#### Entries
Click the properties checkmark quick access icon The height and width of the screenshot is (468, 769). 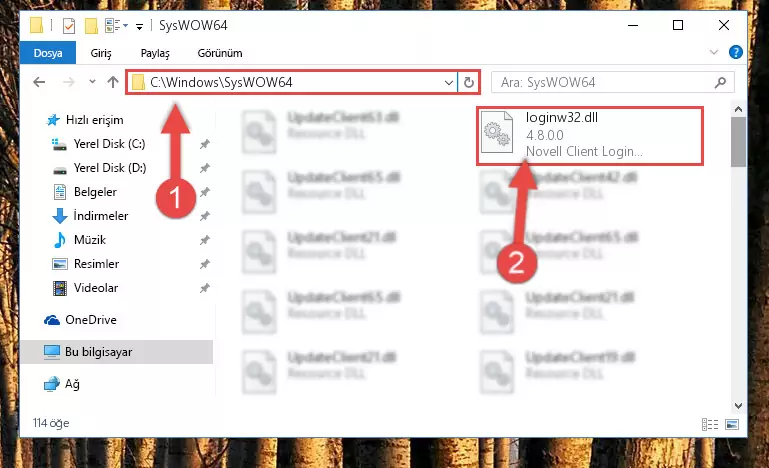pyautogui.click(x=69, y=26)
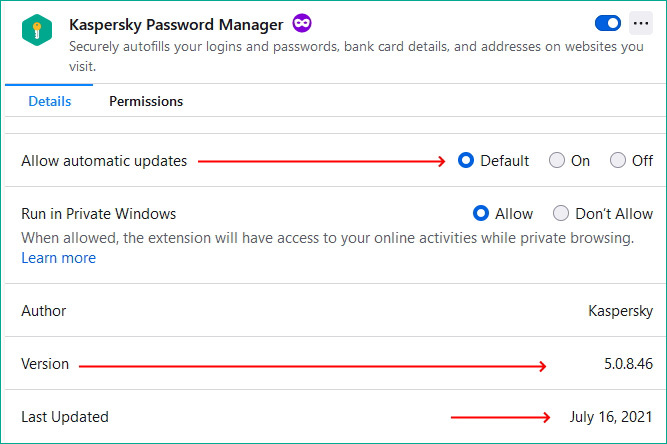
Task: Click the July 16, 2021 update date
Action: tap(610, 416)
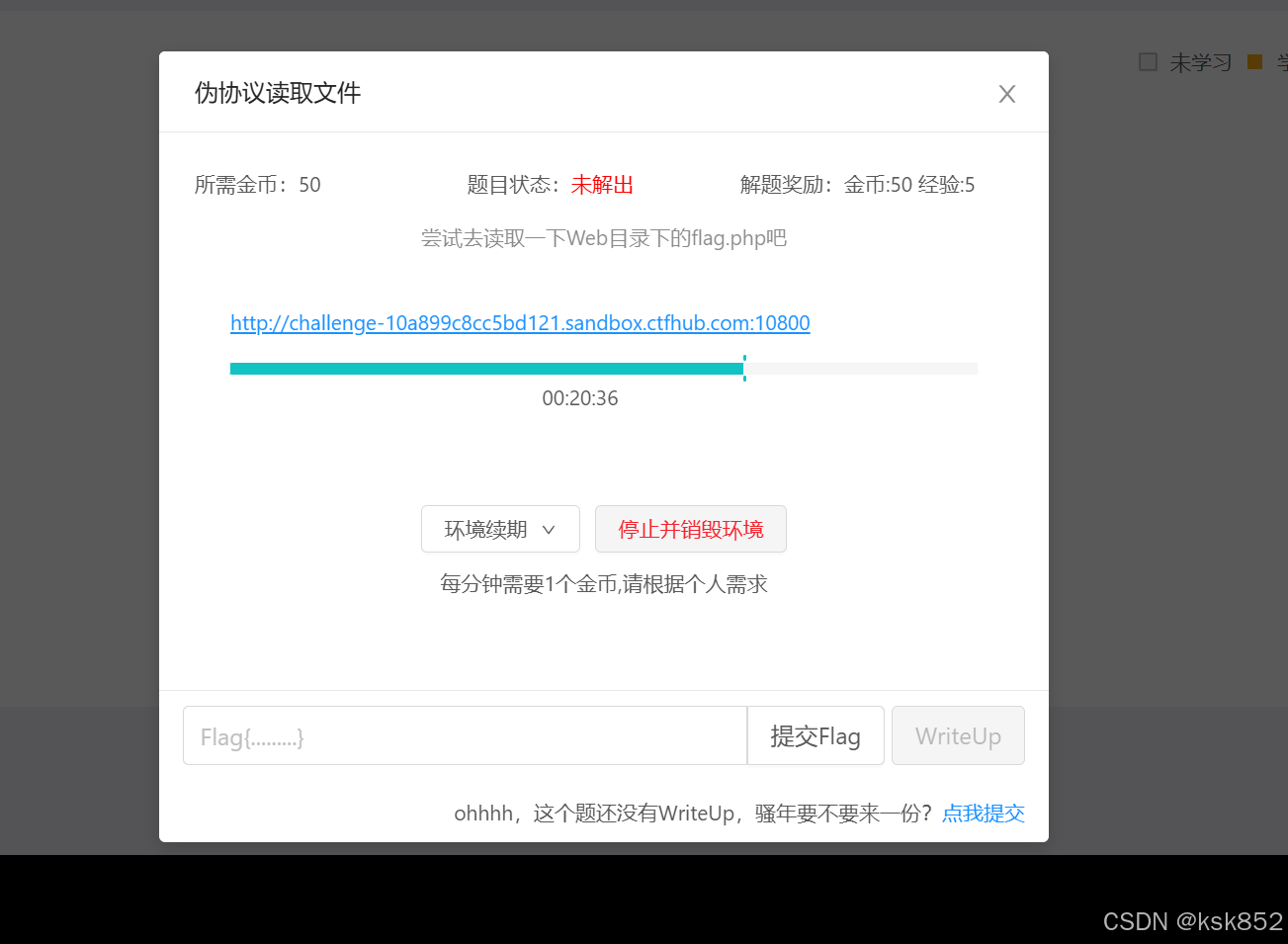Viewport: 1288px width, 944px height.
Task: Open the challenge sandbox URL link
Action: click(x=520, y=323)
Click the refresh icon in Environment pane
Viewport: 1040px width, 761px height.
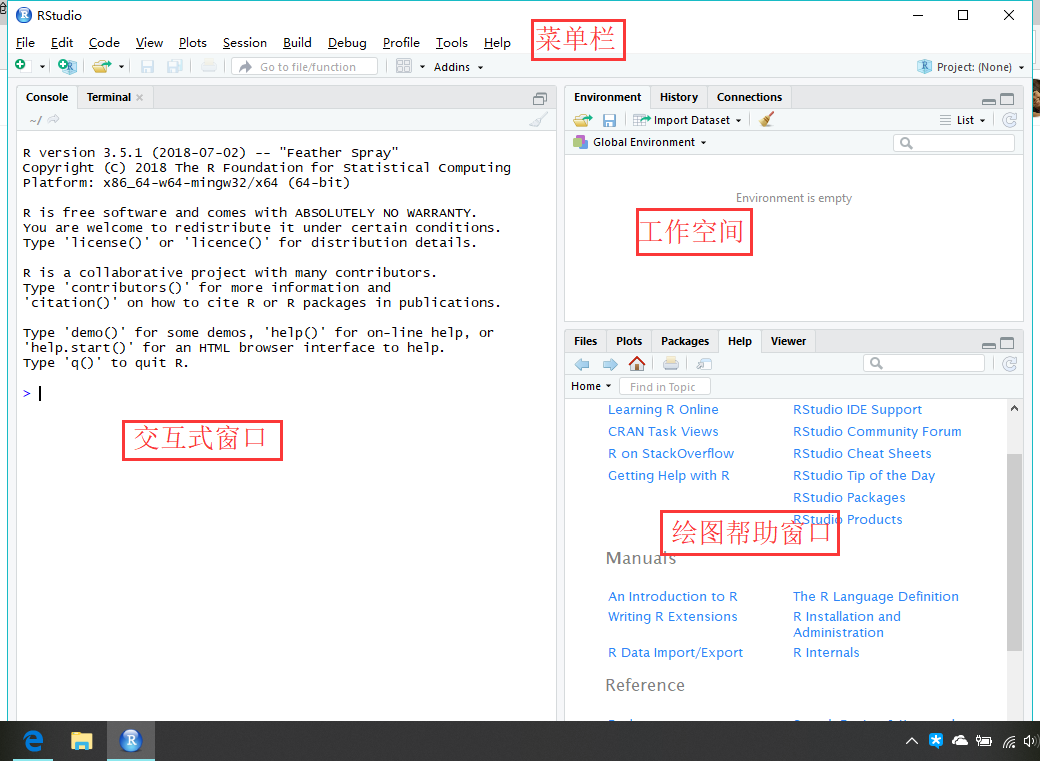coord(1008,119)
########
What is required: Output the records from the line with "Click the refresh icon in Environment pane" through the end of the records, including both ends, as a Markdown table with the columns Row and Line, one row per line and blank lines omitted. Leave the pictures out of the answer.

Expected output:
| Row | Line |
|---|---|
| 1 | Click the refresh icon in Environment pane |
| 2 | Viewport: 1040px width, 761px height. |
| 3 | coord(1008,119) |